DateTime Intervals Versus DateTimes

I had wondered why some websites displayed date intervals (i.e. “5 days ago”, “4 hours ago”) for user posts instead of printing actual dates and times. Doing some new website work recently caused a revelation about that choice and how it solves many problems all at once.

Displaying a real date and time opens up a can of worms about what to display and how to display it. Date and time is fairly trivial as long as all users of a system are located in the same place. Each user thus shares a common timezone and expectation of what a date and time should look like.

Clocks

What time is it?

Creating and maintaining a site for users across multiple timezones and borders is more problematic.  Should a date look like one of the following?

  • 12/5/2014
  • 5/12/2014
  • 2014/12/5
  • 2014-12-5
  • Dec. 5, 2014
  • On and on and on

Then there’s the problem of time.  What timezone should be stored and displayed?  The timezone of the user who submitted the content being viewed?  The timezone of the web server?  The timezone of the user viewing the content?

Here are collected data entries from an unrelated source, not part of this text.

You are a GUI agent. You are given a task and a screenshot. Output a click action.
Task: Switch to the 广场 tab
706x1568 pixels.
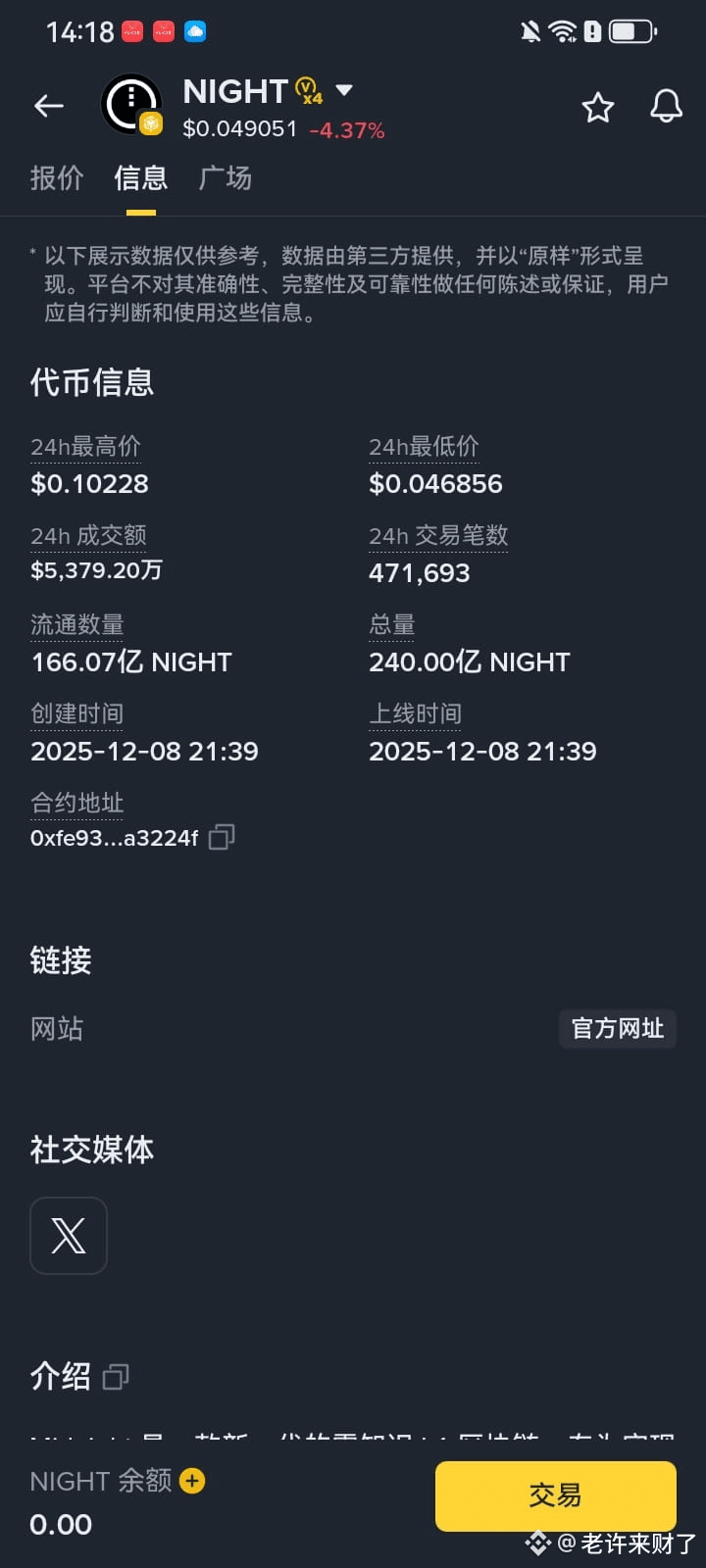pos(226,178)
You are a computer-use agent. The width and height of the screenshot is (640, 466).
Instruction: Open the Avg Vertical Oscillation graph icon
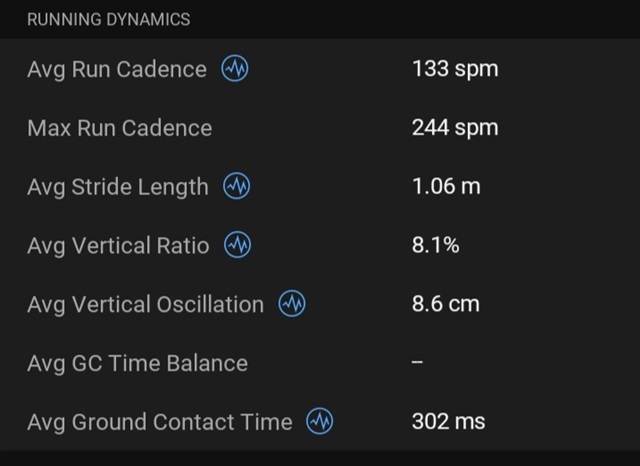click(292, 304)
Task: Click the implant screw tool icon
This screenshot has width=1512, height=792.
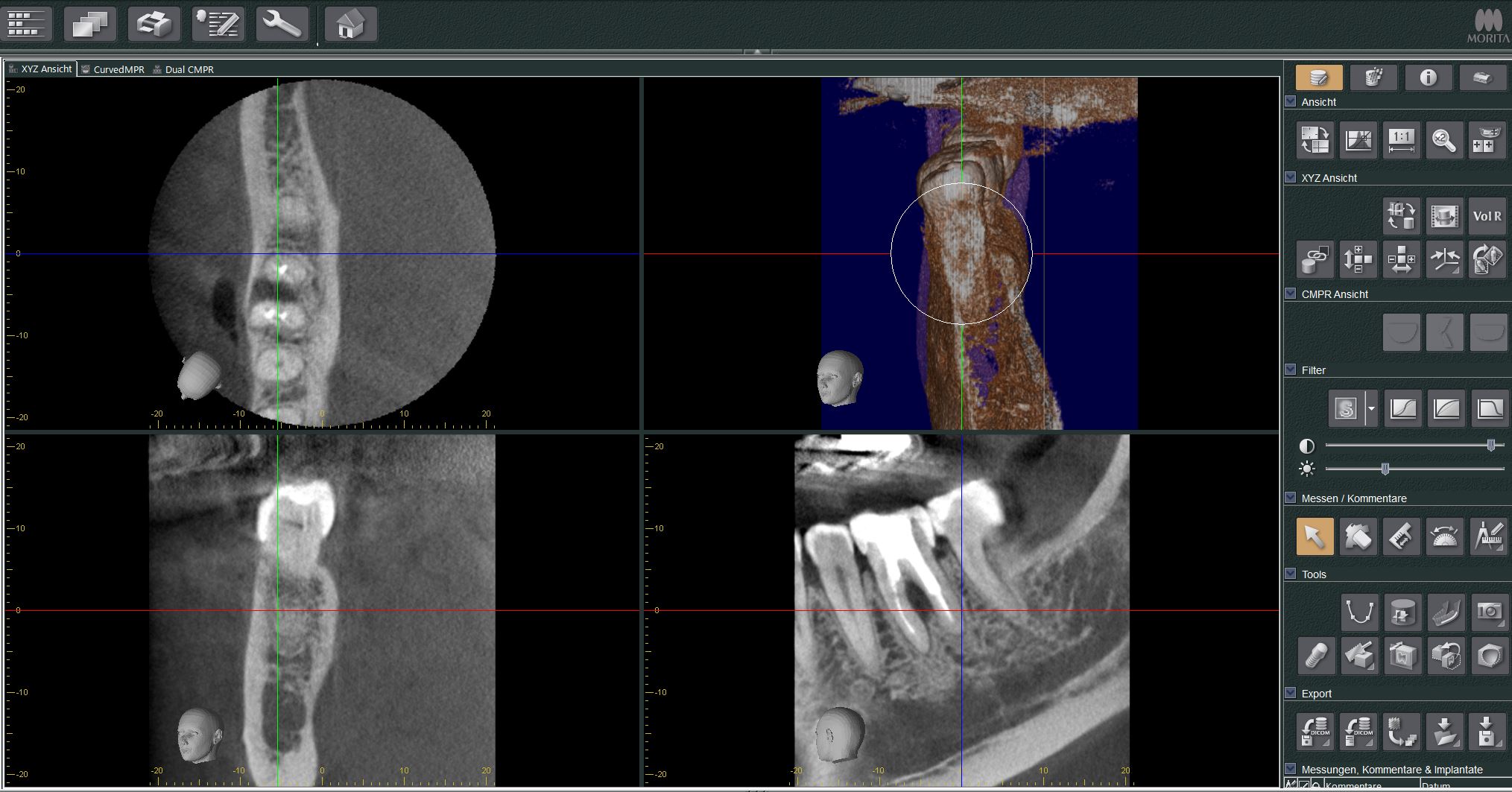Action: pyautogui.click(x=1315, y=656)
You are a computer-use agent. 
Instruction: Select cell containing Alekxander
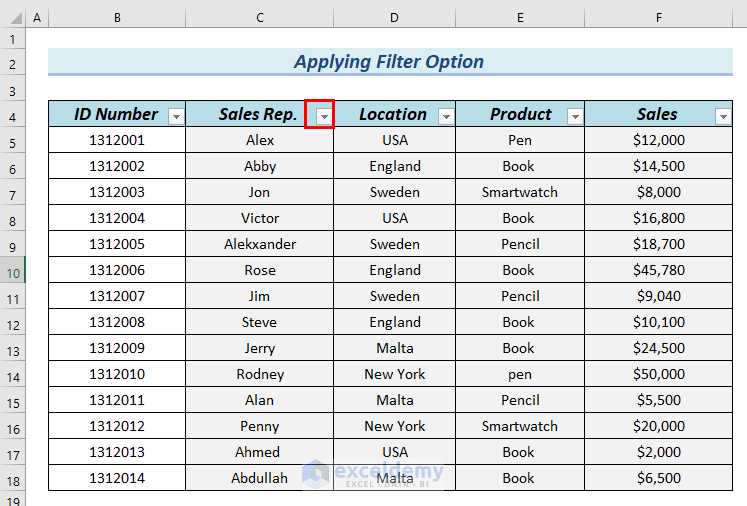(x=260, y=244)
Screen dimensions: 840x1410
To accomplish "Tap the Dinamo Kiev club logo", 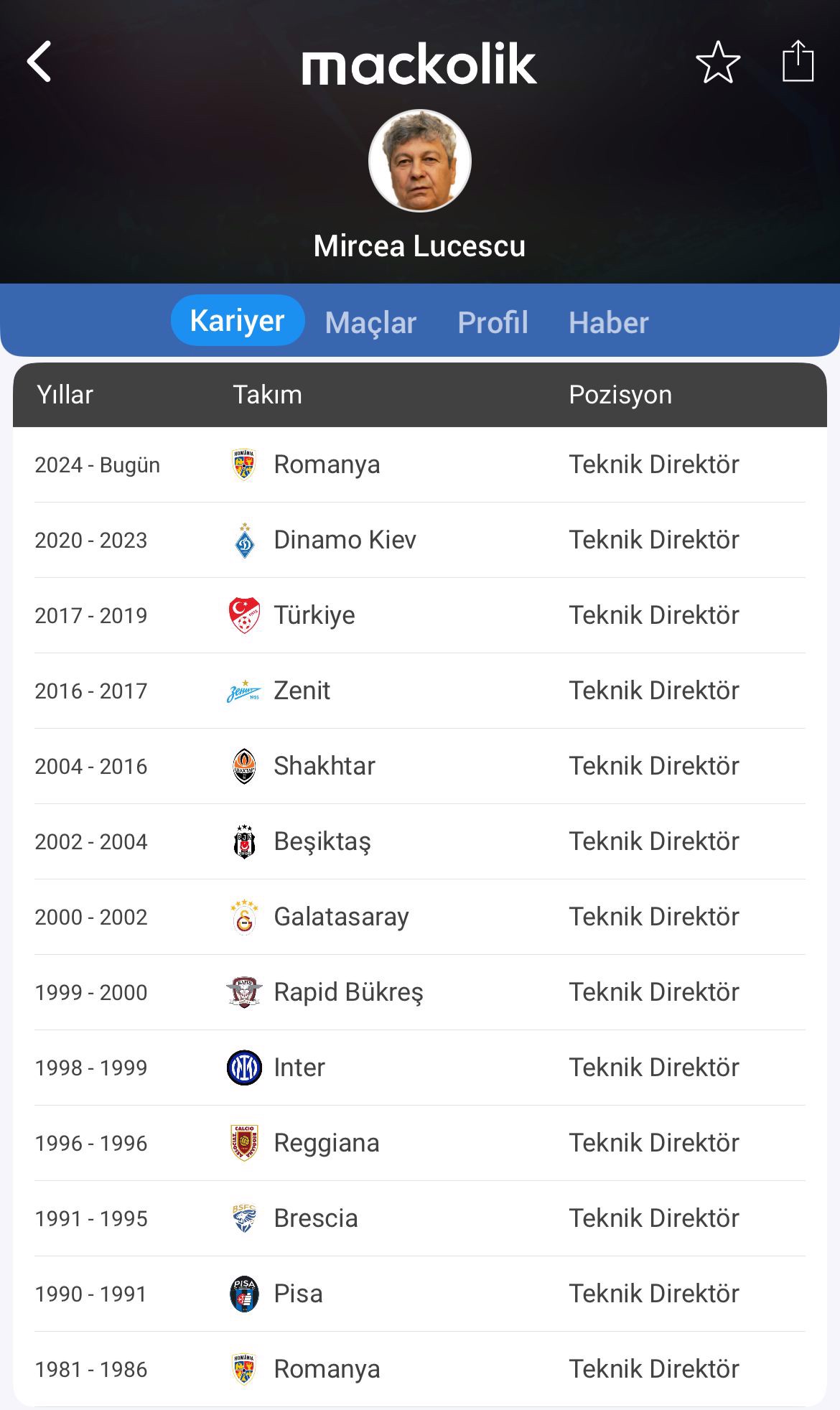I will click(x=245, y=541).
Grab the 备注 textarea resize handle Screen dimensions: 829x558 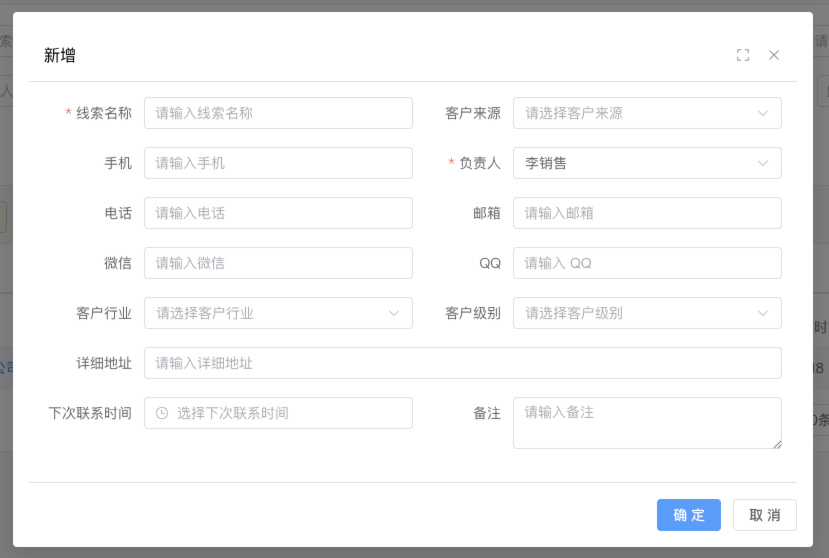click(776, 443)
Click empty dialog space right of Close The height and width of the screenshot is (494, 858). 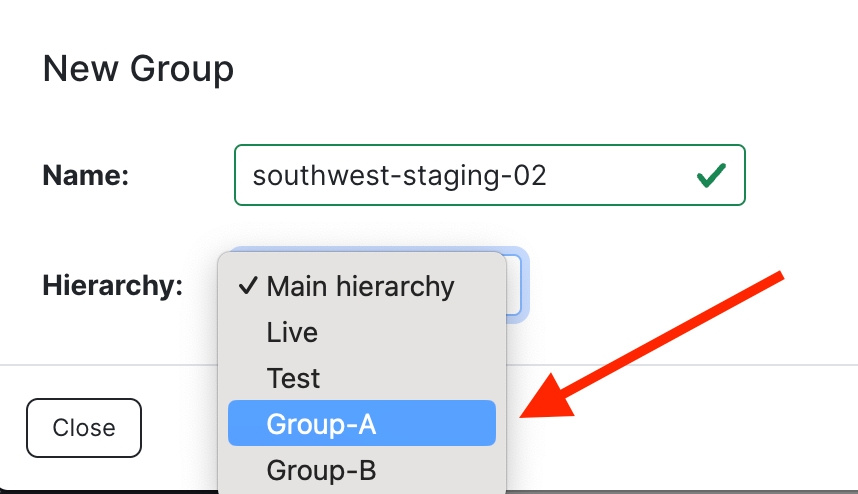coord(180,427)
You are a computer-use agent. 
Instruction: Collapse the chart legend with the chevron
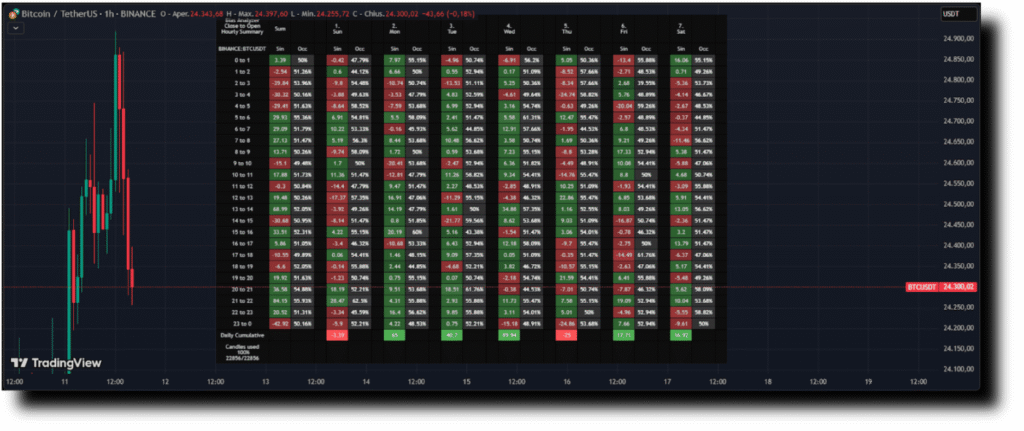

If you insist on displaying a proper local time to every user on your site will have to geolocate every user and then convert the stored time to their local representation.  The timezone is only part of the problem.  You also have formatting:

  • 1:45 PM
  • 13:45
  • 13:45:05

Using date intervals solves all of these problems.  All dates stored in the database are in UTC.  All displayed date and time references are expressed as the amount of time that has elapsed since that time.  It’s a simple date diff calculation between the current UTC time and the UTC time stored in the database.

The exact same display is shown to all users, anywhere on the planet.  No user or locale-specific computation must be done.